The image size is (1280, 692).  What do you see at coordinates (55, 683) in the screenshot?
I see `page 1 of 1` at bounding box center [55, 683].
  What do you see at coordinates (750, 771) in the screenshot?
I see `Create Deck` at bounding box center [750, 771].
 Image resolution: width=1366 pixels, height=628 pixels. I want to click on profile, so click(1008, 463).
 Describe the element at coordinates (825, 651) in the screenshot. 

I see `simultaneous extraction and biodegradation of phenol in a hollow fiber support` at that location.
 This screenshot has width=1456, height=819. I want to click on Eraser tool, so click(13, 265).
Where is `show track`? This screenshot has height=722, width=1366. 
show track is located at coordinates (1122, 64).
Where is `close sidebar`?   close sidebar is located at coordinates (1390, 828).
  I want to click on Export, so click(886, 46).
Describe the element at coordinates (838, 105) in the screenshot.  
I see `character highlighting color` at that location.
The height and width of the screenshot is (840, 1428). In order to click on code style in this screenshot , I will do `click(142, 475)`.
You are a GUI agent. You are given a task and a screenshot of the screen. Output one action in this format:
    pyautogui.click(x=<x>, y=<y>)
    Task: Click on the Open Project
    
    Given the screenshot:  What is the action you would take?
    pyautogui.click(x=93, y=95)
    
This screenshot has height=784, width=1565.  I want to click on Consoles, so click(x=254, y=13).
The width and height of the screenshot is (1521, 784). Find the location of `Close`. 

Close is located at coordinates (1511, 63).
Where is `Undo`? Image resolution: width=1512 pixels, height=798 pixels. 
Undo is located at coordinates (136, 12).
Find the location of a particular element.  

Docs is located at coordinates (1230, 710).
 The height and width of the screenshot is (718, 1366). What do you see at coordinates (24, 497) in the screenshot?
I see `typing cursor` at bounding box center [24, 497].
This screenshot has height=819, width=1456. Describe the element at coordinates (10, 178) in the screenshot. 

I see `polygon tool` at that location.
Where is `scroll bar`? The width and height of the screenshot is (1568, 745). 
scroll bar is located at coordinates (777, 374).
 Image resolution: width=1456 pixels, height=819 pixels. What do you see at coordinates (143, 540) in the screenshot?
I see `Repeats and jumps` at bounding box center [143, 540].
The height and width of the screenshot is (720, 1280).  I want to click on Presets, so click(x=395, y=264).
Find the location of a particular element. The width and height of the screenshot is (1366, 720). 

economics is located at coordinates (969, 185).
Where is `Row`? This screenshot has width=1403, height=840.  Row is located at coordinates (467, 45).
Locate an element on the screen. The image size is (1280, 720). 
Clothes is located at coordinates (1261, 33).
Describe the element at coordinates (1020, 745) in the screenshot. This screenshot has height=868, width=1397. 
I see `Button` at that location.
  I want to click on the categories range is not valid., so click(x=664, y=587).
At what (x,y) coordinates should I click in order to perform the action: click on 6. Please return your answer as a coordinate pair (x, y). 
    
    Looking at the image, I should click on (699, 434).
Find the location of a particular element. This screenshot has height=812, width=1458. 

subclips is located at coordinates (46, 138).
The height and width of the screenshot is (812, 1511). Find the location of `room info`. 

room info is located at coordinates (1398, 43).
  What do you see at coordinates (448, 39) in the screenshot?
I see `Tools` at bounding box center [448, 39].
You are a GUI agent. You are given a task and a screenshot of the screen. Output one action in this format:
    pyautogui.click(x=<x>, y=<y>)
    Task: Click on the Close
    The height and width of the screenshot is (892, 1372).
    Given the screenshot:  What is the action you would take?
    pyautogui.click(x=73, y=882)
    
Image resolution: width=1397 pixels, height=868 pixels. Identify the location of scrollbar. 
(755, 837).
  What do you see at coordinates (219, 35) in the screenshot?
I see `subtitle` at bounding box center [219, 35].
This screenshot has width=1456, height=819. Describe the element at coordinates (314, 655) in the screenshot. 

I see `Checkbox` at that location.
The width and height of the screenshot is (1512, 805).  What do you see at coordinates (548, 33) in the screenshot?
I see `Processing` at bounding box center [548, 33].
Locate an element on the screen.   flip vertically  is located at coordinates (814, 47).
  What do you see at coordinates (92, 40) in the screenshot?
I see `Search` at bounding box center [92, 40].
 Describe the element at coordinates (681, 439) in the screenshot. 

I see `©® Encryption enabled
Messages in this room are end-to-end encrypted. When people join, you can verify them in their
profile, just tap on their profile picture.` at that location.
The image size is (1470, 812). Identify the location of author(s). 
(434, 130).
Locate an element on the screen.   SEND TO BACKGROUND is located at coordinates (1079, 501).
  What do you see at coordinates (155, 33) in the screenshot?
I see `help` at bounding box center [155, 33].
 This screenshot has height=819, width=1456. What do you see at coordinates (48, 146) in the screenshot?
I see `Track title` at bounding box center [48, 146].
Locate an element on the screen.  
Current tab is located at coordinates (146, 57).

════

» **What you are asked to do**: Copy the lines above exactly, from the first one down through the line that contains "Close is located at coordinates (1511, 63).", including that line.

» **Answer to this task**:
The image size is (1280, 692).  What do you see at coordinates (55, 683) in the screenshot?
I see `page 1 of 1` at bounding box center [55, 683].
  What do you see at coordinates (750, 771) in the screenshot?
I see `Create Deck` at bounding box center [750, 771].
 Image resolution: width=1366 pixels, height=628 pixels. I want to click on profile, so click(1008, 463).
 Describe the element at coordinates (825, 651) in the screenshot. 

I see `simultaneous extraction and biodegradation of phenol in a hollow fiber support` at that location.
 This screenshot has width=1456, height=819. I want to click on Eraser tool, so click(13, 265).
Where is `show track`? This screenshot has height=722, width=1366. 
show track is located at coordinates (1122, 64).
Where is `close sidebar`?   close sidebar is located at coordinates (1390, 828).
  I want to click on Export, so click(886, 46).
Describe the element at coordinates (838, 105) in the screenshot.  
I see `character highlighting color` at that location.
The height and width of the screenshot is (840, 1428). In order to click on code style in this screenshot , I will do `click(142, 475)`.
You are a GUI agent. You are given a task and a screenshot of the screen. Output one action in this format:
    pyautogui.click(x=<x>, y=<y>)
    Task: Click on the Open Project
    
    Given the screenshot:  What is the action you would take?
    pyautogui.click(x=93, y=95)
    
This screenshot has height=784, width=1565.  I want to click on Consoles, so click(x=254, y=13).
The width and height of the screenshot is (1521, 784). Find the location of `Close`. 

Close is located at coordinates (1511, 63).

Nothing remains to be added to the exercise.